Desde a época da escola médica recebemos daqueles que nos orientam a ideia de que envolver-se com os pacientes é uma atitude “fraca”, “débil”, que demonstra uma labilidade emocional e afetiva, a qual aponta para uma falha formativa. O subtexto dessa formação é que o “médico perfeito”, na concepção platônica, deveria ser como o juiz: frio, duro, imparcial e sem qualquer esboço de emoção. Ou como o Dr. House: insensível, técnico, bruto, estúpido, grosseiro e genial.

Talvez esta visão de médico tenha uma conexão atávica com os antigos operadores de casaca curta, os “cirurgiões barbeiros”, que não carregavam nenhum sangue nas veias e se mantinham de pé sustentados por seus nervos graníticos, que arrancavam pernas, cálculos da bexiga e braços sem anestesia, olhando a dor, a agonia e até a morte dos pobres enfermos sem sequer mover as sobrancelhas.

Mark Lipmann, “Doctors from the Heart”, ed. Volare, pag. 135

Mark Weinstein Lipmann é um pediatra americano nascido em Houston – Texas em 1954. Foi criador e diretor do Centro de Pediatria de Pasadena, cidade para onde se mudou após terminar a residência em pediatria e neonatologia. Desde muito cedo começou a questionar o modelo tecnocrático de atenção à saúde, com intervenções exageradas e potencialmente perigosas, em especial na sua área – a pediatria.
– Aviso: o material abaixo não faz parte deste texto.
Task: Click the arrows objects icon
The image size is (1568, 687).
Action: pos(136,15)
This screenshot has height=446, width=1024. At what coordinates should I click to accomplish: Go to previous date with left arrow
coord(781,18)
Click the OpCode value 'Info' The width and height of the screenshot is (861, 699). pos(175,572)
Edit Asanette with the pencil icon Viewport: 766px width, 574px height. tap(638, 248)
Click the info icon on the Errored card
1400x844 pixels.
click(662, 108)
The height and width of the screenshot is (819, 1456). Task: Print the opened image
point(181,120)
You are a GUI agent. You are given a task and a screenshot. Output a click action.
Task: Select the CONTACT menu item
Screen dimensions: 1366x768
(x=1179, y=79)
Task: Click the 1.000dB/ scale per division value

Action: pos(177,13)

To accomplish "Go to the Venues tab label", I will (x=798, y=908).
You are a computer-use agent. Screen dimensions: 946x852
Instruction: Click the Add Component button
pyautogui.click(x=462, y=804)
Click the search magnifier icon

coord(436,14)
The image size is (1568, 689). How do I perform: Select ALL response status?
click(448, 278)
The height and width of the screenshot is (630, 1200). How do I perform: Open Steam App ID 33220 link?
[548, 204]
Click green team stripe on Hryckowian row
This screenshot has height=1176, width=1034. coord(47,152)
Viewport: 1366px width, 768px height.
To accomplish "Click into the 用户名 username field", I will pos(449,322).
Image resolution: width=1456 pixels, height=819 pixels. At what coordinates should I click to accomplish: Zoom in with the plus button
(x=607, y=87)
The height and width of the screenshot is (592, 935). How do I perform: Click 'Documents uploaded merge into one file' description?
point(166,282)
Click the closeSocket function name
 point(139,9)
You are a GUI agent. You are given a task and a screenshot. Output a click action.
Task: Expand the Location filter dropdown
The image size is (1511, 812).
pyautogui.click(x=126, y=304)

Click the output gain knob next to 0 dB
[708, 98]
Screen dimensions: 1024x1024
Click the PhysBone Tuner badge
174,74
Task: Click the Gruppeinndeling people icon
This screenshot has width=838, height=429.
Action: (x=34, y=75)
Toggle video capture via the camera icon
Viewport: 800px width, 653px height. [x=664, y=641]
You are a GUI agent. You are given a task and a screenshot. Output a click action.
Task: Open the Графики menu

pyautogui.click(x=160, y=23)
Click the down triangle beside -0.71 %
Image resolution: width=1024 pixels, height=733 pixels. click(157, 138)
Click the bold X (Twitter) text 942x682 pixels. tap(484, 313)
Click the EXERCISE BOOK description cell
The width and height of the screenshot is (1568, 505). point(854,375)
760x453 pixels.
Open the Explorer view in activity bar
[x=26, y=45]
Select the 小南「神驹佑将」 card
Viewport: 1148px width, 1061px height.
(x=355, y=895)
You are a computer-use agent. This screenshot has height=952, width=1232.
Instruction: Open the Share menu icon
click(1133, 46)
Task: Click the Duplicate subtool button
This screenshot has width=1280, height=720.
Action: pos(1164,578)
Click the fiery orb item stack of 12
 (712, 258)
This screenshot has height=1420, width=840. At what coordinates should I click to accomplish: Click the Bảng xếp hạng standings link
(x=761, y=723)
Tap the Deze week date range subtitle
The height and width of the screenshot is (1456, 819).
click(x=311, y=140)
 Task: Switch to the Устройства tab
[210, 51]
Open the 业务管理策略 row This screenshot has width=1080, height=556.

Desta forma, começou a militar nos movimentos de apoio à amamentação, sendo membro integrante da conhecida “La Leche League”. Escreveu inúmeros artigos sobre amamentação e inclusive a importância do parto normal e fisiológico para a introdução imediata da amamentação, assim como a importância da ausência de drogas no leite materno para um processo de aleitamento mais tranquilo e efetivo. Foi perseguido pela corporação médica de sua cidade por sua militância pelo parto e pela amamentação, e seguiu lutando a despeito das agressões e sanções. No livro “Doctors from the Heart” enumera suas convicções e o arcabouço teórico e filosófico do suporte à amamentação livre e ao parto normal. Foi aclamado pela crítica como “um libelo a favor da natureza humana e pelo resgate de uma vida mais simples e saudável” por sua postura firme, embasada e concisa sobre a importância de resgatar a fisiologia perdida pelo capitalismo e a tecnocracia.